### Exercise
From the entries below, retype only the lines from the one with "Home (9, 47)" through the one with "Legal Considerations and Compliance (47, 577)", exactly as written.

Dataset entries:

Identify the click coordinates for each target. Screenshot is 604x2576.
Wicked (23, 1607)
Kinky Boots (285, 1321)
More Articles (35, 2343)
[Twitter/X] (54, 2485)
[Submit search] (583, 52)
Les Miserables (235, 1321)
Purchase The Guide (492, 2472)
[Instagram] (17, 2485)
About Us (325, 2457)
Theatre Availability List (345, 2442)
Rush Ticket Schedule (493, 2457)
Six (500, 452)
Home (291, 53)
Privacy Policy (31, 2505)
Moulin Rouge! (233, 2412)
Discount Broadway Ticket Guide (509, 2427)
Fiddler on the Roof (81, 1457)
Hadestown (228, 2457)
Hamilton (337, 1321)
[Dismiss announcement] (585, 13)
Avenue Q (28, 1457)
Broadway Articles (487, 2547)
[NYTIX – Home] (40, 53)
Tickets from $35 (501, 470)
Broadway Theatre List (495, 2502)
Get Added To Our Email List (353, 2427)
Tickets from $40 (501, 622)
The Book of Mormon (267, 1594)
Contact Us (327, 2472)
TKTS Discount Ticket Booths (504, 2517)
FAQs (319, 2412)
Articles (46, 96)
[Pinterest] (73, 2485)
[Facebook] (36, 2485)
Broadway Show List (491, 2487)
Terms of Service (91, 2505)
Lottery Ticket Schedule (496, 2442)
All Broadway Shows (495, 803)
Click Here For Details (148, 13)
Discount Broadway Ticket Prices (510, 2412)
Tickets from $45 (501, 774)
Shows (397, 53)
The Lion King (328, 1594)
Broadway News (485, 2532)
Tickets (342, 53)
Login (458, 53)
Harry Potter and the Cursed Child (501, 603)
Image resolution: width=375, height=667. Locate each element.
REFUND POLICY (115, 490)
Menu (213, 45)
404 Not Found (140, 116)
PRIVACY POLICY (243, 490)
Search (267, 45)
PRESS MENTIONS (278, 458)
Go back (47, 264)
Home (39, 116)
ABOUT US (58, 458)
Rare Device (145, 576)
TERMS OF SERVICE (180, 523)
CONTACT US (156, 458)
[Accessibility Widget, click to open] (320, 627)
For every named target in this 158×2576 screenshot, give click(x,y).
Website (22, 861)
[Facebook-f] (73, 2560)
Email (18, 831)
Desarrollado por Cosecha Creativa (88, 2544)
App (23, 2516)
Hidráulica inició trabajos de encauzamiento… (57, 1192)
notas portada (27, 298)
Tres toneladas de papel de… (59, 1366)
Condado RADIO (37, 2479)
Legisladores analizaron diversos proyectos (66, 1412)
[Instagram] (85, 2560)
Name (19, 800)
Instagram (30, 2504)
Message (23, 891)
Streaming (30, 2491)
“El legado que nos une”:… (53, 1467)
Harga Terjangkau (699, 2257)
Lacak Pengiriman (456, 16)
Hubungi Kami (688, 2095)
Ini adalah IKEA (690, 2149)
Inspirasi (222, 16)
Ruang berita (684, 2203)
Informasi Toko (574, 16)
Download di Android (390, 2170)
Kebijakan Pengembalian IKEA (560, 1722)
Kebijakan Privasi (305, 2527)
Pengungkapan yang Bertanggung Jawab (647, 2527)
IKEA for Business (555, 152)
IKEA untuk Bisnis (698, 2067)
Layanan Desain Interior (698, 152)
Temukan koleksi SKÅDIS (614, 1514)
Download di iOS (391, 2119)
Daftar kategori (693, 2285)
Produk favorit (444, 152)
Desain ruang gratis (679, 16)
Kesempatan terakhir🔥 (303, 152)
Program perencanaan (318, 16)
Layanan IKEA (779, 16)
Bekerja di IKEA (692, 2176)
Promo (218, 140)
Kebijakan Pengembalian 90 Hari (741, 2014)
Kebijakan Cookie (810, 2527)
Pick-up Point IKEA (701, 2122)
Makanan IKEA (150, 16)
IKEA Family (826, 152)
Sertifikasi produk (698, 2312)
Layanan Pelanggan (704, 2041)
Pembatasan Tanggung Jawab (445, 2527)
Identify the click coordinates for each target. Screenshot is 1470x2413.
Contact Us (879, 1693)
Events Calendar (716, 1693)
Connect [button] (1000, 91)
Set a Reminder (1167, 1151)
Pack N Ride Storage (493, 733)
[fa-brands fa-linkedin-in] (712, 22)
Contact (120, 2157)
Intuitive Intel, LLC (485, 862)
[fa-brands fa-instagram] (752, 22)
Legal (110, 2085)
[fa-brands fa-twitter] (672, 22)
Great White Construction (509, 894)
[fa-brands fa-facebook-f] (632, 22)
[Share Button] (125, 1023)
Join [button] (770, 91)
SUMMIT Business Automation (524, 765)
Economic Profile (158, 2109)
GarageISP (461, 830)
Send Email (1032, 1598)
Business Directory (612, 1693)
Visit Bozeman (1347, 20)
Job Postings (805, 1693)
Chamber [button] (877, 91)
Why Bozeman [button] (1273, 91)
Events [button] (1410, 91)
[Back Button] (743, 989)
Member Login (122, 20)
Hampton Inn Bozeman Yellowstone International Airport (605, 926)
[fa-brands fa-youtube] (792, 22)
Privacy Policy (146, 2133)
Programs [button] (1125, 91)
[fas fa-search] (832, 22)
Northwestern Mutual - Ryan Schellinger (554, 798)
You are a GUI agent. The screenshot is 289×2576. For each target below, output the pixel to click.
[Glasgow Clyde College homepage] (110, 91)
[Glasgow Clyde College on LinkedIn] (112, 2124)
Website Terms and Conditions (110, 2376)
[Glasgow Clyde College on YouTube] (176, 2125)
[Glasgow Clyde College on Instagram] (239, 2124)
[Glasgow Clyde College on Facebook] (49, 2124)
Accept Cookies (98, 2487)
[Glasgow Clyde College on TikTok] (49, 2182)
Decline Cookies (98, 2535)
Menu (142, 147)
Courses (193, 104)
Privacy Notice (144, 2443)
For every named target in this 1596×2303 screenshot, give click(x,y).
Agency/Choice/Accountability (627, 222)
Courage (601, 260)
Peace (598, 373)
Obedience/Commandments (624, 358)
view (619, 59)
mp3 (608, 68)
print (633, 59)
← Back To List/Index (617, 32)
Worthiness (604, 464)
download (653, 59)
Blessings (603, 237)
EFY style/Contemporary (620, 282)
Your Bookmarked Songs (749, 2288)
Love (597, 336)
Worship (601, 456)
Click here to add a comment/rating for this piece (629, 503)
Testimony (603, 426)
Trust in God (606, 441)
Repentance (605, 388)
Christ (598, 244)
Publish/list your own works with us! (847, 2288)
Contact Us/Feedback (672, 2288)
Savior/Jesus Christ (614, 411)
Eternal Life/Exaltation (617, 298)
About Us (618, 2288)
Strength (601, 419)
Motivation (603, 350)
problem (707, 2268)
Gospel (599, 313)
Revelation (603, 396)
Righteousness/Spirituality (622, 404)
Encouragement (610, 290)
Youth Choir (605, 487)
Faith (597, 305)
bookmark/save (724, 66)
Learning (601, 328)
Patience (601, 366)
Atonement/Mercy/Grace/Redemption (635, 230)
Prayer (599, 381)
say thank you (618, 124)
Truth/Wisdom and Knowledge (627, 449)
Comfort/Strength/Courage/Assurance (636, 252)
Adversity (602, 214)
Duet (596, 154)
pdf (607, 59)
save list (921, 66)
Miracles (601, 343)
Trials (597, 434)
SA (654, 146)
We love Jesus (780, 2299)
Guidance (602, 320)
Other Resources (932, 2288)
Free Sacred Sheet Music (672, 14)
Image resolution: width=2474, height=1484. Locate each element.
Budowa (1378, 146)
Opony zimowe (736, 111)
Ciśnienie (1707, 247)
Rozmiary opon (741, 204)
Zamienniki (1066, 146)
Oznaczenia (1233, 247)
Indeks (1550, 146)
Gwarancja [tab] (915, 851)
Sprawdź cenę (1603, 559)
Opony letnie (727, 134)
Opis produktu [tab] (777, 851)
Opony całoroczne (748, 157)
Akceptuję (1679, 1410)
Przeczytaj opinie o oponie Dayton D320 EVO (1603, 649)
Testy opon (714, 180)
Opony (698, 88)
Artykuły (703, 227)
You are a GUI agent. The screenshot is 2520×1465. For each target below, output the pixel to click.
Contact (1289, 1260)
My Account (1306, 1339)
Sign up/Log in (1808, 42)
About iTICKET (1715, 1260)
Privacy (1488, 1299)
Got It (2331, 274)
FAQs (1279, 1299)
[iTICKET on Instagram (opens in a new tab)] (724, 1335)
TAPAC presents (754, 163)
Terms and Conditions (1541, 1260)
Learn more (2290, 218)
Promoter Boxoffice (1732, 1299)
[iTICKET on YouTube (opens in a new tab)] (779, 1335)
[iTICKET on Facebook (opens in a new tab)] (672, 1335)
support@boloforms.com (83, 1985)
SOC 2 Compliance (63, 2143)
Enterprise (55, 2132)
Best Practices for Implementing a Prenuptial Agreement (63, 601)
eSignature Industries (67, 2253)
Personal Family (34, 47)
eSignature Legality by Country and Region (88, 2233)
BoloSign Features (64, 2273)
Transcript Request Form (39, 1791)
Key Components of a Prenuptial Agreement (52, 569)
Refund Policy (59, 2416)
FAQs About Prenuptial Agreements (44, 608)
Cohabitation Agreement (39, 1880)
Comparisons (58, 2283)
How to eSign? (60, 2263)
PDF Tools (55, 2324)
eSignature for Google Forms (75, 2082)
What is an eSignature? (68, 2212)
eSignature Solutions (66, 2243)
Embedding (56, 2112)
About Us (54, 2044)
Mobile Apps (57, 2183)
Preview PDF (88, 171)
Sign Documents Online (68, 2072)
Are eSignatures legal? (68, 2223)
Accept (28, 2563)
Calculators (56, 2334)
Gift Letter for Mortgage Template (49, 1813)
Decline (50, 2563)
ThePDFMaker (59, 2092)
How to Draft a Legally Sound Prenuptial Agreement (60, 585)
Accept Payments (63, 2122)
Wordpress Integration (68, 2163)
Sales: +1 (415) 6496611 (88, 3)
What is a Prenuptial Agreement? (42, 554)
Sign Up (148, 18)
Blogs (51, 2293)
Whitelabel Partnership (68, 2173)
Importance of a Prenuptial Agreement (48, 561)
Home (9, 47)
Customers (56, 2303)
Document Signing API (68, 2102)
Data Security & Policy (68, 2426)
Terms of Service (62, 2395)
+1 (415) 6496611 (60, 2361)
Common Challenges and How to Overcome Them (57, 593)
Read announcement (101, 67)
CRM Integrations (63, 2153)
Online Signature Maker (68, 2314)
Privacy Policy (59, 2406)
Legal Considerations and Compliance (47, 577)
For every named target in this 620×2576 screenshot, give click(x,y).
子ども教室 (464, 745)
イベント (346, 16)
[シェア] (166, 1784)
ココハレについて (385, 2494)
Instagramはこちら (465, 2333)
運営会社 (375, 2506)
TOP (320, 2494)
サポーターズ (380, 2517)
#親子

### Output of the exercise
Home (9, 47)
Customers (56, 2303)
Document Signing API (68, 2102)
Data Security & Policy (68, 2426)
Terms of Service (62, 2395)
+1 (415) 6496611 (60, 2361)
Common Challenges and How to Overcome Them (57, 593)
Read announcement (101, 67)
CRM Integrations (63, 2153)
Online Signature Maker (68, 2314)
Privacy Policy (59, 2406)
Legal Considerations and Compliance (47, 577)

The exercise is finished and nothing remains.